SEOUL: Samsung Electronics Co Ltd yesterday announced a US$2 billion (RM6.7 billion) share buyback plan, its first since 2007, following investor calls for higher returns against a backdrop of rapidly declining profits.

The world’s largest smartphone maker will buy back 1.65 million common shares and 250,000 preferred shares to stabilise its share price and boost value for shareholders, it said in a regulatory filing, its second-largest buyback ever.

The buyback is the latest by a major South Korean company following similar action earlier this month by Hyundai Motor Co and affiliate Kia Motors Corp, whose buyback plans were likewise aimed at enhancing shareholder value.
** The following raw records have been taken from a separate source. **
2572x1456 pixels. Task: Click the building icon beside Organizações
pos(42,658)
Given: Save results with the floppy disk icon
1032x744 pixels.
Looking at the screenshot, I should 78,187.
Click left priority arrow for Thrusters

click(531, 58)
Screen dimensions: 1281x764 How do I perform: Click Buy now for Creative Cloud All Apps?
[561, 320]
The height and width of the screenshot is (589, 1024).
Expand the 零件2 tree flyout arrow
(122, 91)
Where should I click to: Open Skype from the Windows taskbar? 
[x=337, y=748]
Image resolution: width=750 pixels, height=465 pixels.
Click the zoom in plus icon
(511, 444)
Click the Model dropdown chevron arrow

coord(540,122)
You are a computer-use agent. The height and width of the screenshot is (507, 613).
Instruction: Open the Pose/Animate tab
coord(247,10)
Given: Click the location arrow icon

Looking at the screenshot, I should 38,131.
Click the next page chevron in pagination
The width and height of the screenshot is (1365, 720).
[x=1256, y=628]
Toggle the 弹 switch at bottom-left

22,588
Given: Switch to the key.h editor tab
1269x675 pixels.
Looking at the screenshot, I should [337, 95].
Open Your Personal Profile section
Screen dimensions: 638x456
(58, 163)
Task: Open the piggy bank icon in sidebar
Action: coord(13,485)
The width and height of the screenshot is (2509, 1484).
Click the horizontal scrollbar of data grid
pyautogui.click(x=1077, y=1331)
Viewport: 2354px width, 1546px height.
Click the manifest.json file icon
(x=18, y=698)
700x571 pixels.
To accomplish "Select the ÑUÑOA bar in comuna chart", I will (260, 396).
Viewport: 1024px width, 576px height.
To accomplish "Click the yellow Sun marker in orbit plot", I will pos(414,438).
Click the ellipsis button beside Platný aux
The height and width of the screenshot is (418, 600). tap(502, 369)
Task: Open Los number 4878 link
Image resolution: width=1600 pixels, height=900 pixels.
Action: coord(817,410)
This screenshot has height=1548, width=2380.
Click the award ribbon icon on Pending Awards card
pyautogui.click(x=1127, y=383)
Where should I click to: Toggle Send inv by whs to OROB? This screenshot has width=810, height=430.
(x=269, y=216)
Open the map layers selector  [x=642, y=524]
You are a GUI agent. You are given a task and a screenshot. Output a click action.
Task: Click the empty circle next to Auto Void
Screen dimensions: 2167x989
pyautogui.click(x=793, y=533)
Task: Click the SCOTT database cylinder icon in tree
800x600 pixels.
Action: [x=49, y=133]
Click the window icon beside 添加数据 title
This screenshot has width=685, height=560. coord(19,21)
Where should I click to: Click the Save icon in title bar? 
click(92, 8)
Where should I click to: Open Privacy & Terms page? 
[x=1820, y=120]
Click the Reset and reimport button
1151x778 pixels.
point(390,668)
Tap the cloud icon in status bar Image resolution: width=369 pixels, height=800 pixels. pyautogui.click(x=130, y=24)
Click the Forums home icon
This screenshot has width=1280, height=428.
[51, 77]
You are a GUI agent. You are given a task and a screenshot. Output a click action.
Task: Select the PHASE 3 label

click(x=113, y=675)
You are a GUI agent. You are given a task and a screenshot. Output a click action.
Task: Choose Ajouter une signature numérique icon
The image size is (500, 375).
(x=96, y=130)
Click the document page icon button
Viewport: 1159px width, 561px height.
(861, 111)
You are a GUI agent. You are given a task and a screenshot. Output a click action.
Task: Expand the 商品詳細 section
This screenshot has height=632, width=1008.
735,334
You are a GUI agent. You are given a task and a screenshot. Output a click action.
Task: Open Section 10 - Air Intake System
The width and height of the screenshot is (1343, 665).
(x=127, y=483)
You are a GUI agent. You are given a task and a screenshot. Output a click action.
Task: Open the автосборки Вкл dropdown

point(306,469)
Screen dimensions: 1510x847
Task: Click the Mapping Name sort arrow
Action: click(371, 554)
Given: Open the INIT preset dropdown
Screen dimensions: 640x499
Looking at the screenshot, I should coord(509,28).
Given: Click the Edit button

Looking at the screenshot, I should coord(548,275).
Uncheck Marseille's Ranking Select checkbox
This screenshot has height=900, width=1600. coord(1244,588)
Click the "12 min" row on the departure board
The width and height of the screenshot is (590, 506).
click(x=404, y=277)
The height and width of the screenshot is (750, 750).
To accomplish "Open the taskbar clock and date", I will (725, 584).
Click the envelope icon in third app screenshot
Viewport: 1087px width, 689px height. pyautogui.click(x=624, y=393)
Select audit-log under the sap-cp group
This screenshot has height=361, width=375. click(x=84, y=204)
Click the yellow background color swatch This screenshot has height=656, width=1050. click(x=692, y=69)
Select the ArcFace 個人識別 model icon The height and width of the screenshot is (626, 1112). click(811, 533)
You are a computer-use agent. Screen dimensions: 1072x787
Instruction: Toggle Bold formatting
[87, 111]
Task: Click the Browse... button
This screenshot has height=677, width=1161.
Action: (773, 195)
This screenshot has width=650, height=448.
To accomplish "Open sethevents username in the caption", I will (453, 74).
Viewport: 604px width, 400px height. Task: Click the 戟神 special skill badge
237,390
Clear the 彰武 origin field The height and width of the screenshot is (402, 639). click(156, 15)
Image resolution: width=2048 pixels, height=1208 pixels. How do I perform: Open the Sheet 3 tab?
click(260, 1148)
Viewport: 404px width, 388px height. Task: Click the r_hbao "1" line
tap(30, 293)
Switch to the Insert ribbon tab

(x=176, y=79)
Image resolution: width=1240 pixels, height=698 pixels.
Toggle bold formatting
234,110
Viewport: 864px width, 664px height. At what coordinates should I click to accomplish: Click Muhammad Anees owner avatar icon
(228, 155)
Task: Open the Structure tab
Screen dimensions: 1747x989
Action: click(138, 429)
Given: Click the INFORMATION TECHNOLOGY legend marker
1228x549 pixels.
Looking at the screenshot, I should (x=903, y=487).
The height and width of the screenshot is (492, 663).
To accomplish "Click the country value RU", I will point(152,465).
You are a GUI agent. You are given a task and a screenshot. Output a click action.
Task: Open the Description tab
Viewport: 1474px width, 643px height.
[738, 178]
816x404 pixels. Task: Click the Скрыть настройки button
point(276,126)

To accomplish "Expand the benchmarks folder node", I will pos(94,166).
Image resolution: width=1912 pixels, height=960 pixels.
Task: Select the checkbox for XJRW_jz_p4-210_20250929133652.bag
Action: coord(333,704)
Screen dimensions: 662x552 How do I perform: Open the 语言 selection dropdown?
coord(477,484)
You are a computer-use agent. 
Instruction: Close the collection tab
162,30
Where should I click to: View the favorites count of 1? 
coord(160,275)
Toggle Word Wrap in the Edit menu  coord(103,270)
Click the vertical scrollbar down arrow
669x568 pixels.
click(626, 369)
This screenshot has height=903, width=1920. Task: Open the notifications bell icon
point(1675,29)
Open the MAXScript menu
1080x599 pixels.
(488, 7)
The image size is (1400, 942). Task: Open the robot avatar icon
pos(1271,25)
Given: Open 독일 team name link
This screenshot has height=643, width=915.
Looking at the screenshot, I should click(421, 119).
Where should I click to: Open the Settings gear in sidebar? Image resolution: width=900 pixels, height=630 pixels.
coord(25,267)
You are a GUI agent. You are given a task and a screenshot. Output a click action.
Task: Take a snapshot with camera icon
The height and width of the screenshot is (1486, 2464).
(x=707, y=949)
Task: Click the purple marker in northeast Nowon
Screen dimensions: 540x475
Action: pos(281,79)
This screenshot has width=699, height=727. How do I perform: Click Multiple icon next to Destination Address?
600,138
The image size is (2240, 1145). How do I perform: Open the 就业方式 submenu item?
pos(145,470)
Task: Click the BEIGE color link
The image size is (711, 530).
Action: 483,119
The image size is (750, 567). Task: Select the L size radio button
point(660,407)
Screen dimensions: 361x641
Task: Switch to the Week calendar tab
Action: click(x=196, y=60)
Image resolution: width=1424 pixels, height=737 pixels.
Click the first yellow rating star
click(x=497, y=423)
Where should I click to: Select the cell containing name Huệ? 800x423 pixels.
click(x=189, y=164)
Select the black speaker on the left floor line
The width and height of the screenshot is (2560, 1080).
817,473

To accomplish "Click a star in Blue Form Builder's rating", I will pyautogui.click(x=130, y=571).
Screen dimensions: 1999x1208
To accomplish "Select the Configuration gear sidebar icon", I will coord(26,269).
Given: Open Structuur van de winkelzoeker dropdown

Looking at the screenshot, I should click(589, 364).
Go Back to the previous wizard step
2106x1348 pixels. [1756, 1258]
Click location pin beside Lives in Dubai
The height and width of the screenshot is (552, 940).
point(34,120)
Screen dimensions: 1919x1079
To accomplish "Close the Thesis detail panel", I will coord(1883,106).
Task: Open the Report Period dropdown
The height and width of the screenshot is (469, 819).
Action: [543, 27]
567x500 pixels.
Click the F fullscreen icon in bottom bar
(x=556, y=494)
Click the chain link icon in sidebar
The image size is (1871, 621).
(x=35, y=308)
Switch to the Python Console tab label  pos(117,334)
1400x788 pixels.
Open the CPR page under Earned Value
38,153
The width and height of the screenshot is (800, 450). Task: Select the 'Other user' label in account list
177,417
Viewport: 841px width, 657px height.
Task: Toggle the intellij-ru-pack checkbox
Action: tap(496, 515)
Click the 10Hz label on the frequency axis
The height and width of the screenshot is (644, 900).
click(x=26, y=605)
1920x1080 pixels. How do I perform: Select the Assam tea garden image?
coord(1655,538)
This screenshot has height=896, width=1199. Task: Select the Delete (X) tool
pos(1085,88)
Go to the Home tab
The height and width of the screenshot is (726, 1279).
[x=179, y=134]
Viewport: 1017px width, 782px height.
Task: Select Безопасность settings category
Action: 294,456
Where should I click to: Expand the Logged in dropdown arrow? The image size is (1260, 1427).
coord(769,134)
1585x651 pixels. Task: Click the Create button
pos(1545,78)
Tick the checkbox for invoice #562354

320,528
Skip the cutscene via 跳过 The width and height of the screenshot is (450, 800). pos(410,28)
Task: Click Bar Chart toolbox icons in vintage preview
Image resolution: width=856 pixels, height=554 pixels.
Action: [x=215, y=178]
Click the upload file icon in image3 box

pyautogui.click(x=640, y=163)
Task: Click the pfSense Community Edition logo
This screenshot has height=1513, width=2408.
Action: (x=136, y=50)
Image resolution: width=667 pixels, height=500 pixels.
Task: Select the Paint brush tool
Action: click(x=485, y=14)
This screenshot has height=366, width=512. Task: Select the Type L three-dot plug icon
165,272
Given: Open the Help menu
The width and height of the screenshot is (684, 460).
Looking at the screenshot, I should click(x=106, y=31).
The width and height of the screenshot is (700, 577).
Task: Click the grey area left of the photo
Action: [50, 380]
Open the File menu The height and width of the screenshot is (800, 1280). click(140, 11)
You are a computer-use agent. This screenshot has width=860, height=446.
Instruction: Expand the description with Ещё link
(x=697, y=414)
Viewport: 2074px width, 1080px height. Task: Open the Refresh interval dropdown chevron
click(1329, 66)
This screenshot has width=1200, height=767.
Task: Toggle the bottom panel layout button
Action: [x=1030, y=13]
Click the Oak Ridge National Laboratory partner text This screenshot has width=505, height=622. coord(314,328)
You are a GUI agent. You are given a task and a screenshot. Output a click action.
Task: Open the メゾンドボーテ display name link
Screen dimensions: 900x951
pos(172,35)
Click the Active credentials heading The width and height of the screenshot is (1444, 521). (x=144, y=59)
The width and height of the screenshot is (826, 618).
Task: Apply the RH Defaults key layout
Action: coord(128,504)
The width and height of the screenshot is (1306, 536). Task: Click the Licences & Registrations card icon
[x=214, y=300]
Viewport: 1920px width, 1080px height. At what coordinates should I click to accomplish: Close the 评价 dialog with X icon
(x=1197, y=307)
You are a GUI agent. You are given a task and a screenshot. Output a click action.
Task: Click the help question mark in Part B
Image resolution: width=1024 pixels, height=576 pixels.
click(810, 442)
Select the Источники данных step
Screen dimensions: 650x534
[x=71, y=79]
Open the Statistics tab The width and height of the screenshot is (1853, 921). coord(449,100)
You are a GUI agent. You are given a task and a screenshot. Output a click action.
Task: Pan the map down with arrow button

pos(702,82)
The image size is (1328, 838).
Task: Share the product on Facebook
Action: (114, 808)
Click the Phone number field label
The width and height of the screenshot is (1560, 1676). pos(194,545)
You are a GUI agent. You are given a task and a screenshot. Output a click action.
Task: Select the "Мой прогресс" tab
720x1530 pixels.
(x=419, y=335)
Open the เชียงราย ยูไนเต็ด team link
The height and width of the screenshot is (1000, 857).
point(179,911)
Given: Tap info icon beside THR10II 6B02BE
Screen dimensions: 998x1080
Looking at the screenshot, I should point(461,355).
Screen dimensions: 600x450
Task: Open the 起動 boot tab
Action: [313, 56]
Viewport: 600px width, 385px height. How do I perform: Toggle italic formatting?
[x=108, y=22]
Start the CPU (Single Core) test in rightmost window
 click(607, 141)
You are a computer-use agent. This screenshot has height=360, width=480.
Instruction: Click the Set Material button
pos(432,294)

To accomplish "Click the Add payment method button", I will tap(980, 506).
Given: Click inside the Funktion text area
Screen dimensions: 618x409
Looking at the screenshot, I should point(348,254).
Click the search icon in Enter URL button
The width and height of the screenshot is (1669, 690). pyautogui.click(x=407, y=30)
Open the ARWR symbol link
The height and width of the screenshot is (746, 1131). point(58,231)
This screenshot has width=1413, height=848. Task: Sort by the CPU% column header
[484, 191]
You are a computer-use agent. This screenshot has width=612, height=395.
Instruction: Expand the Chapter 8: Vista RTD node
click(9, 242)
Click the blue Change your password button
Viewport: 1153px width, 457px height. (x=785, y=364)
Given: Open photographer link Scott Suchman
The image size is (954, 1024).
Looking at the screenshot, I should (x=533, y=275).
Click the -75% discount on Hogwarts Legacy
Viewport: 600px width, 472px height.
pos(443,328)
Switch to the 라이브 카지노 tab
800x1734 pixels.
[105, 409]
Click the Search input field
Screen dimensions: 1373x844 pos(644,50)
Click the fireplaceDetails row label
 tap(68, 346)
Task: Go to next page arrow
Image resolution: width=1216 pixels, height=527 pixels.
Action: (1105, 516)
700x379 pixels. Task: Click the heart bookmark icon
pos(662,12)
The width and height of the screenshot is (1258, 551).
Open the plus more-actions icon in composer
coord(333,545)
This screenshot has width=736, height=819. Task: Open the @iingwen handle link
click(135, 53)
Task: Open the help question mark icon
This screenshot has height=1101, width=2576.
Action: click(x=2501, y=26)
Samsung’s plan comes amid mounting
pressure for the tech giant to return more capital to shareholders as it heads for its
worst annual profit in three years, dragged down by falling market share in its smartphone business.

Samsung shares are down 12.5 per cent this year, having recovered from multi-year lows seen last month, compared with a 1.5 per cent decline for the broader market.

The company is also expected to increase dividend payouts this year to further boost investor sentiment, though Samsung has yet to specify plans.

The buyback plan comes ahead of Samsung’s annual personnel appointment announcement, which is expected next month.

Its poor mobile phone performance this year has led to speculation that major changes may be coming, including the potential dismissal of the company’s mobile division chief J.K. Shin.

Meanwhile, Samsung is selling stakes in four chemical and defence firms for 1.9 trillion won (RM5.8 trillion) to Hanwha Group, the latest move in the massive task of restructuring the conglomerate.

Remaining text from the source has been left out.